3.3 CS-induced TRM cells, especially TRM-Treg, depended on replenishment from circulating T cells.
We next sought to study the origin of CD4+TRM cells in silicotic lung. By applying FTY720, we blocked leukocyte egress from the peripheral lymphoid tissue, minimizing the recruitment of circulating leucocytes [22]. Particularly, the treatments at different time points within silicosis progression were employed to elucidate the origin and maintenance of CD4+ TRM cells (Fig 3A). H&E staining demonstrated that FTY720 treatment exerted protective effects on silicosis. However, though half-time intervention (4W-8W) reduced inflammatory cell recruitment, we could not get an equal attenuated phenotype compared to full-time blockage (0W-8W) (Fig 3B and C), suggesting that the TRM cells are derived from peripheral circulating cells.
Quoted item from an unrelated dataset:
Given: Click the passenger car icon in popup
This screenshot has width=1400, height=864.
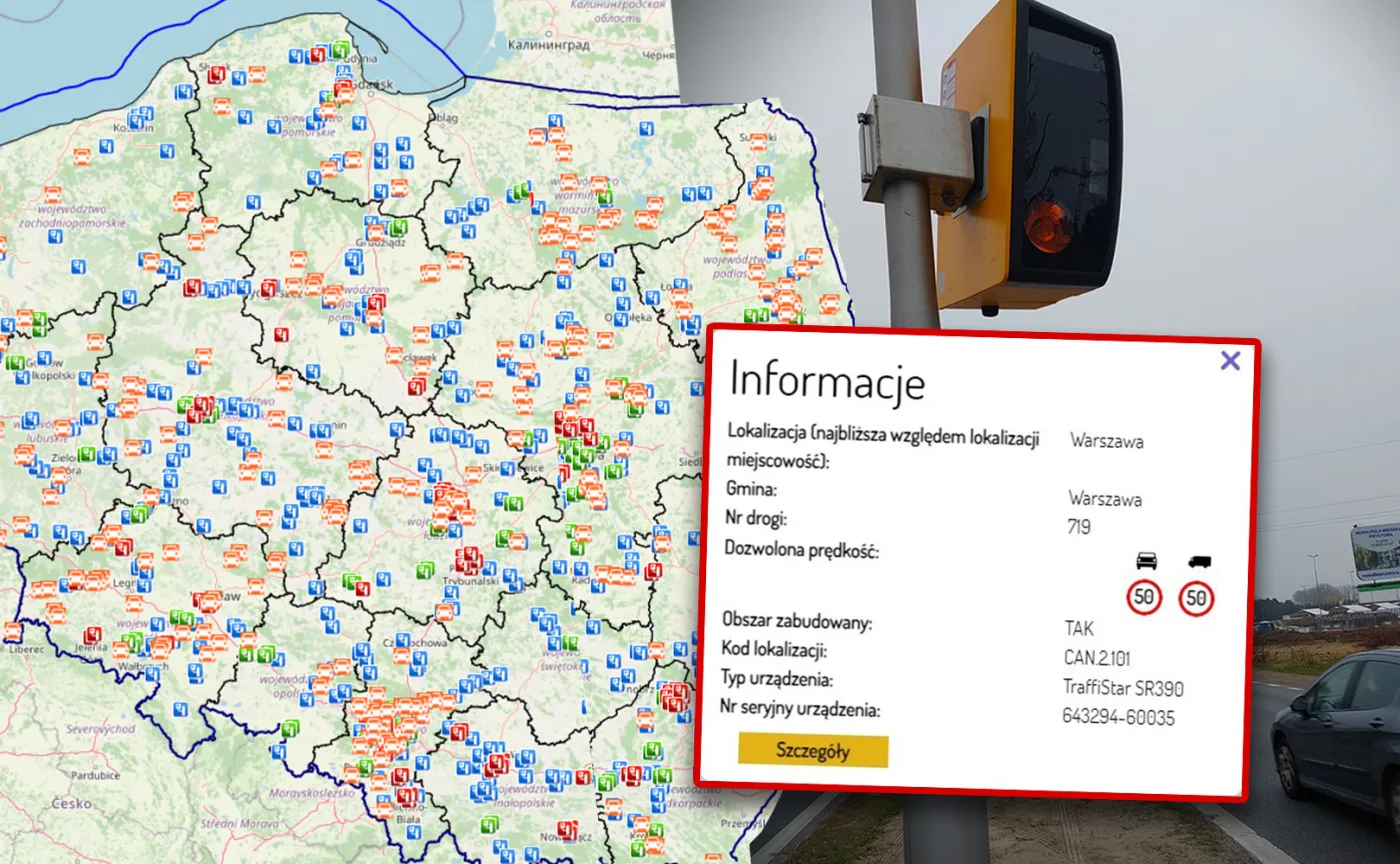Looking at the screenshot, I should (x=1146, y=561).
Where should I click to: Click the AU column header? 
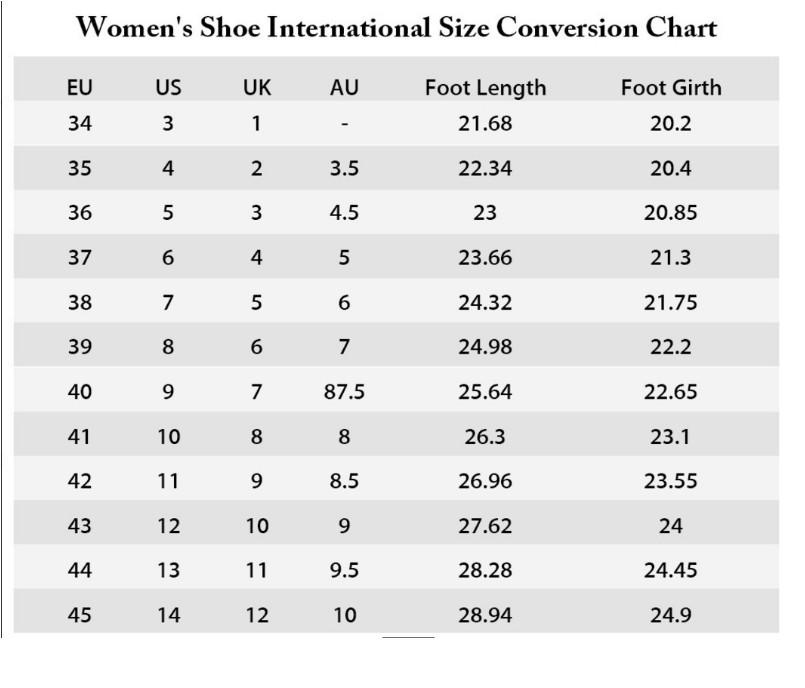click(344, 87)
Specifically, full-time FTY720 treatment resulted in a significant vanish of CD4+TRM cells in number, albeit with surged percentages, while half-time FTY720 intervening reduced TRM cells but not as much as those of full-time treatment (Fig 3D), implying that CS-induced pulmonary TRM cells actively expanded in situ . In supporting the notion, high levels of Ki-67 were observed in the TRM cells but not impaired by FTY720 treatments (Fig 3E). Notably, we noticed affected ratios of CD103 to CD103+ in CD69+TRM by the FTY720 intervention. Full-time FTY720 treatment resulted in a high portion of CD103CD69+ TRMsubsets (Fig 3F), which was analog to the phenotypes of previous transfer experiments. We further tested the FTY720’s effects on the emergence of Tregs and found that full-time treatment decreased the portion of FOXP3+ Tregs in TRM cells (Fig 3G), reminding us that TRM-Tregs were prone to be replenished by circulation.
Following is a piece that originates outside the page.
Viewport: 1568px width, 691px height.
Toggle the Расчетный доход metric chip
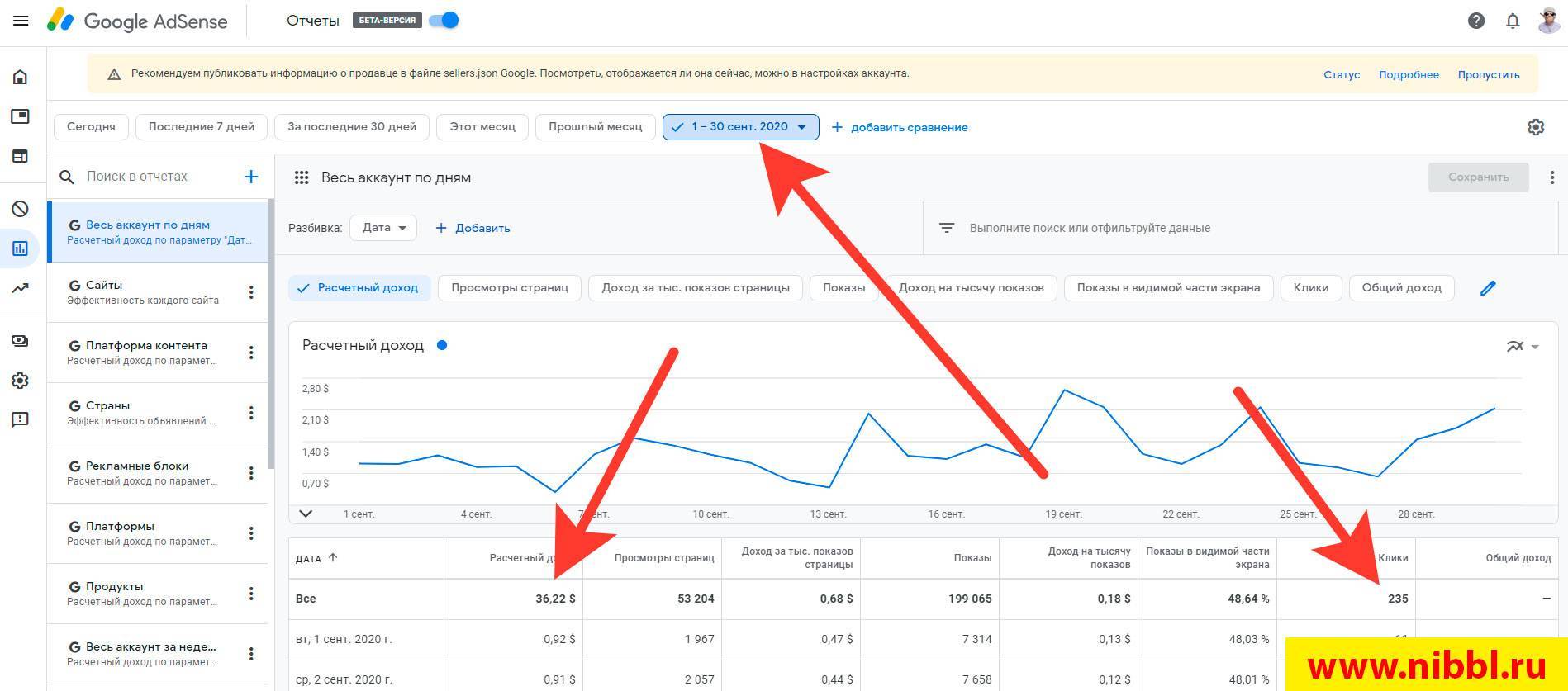click(359, 288)
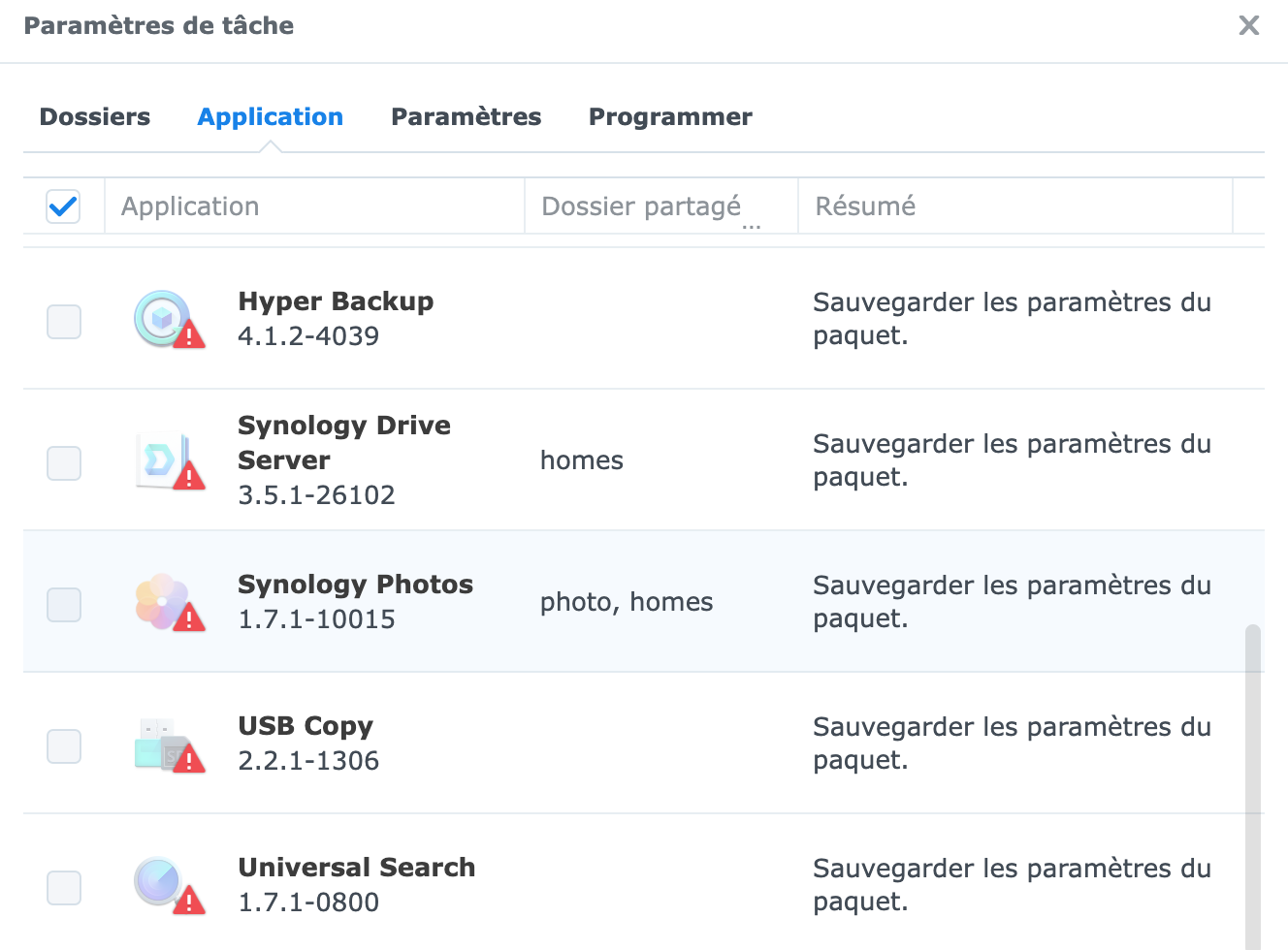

To further confirm the hypothesis, we aimed to perform a parabiosis model to illuminate the cellular source of the TRM cells in the silicotic lung. To do this, naïve CD45.1/2 mice were cojoined with naive congenic mice (CD45.1/1) by parabiosis surgery (Fig 3H). The blood circulation between parabionts was established 14 days later, indicated by an equal portion of CD45.1 and CD45.2 lymphocytes in the blood (Fig 3I), after which the CD45.1/1 congenic mice were exposed to CS particles. Another seven days later, we checked the component of circulating TEM cells and the pulmonary TRM in the CS-exposed mice. We found that the composition of CD45.2 lymphocytes in circulating effector cells was equal to the proportion in the blood (Fig 3J). Notably, we found that there were CD45.2+ T cells in the CD4+ TRM cells of CS-treated CD45.1/1 mice lung (Fig 3J), suggesting circulating T cells contributed to TRM cells formation. Significantly, when scrutinizing the origin of TRM subsets, we found that CD45.2+ cells accounted for a higher proportion in Tregs than those of Teff cells, further proving our hypothesis that Tregs depended more on circulating T cell replenishment (Fig 3K). Additionally, we observed that TRM-Tregs expressed higher CD103 than the Teff cells, while within TRM-Tregs, the newly recruited Tregs (CD45.2) expressed high adhesive molecule CD103, but not the TRM-Teff cells (Fig 3L). These results remind us that the pattern of CD103 and CD69 seems related to the constitutions of CD4+TRM subsets in the lung. Collectively, these data proved that CS-induced pulmonary CD4+ TRM cells came in two ways: recruited from circulation and proliferating in situ . While the TRM-Tregs were prone to be replenished by the circulation.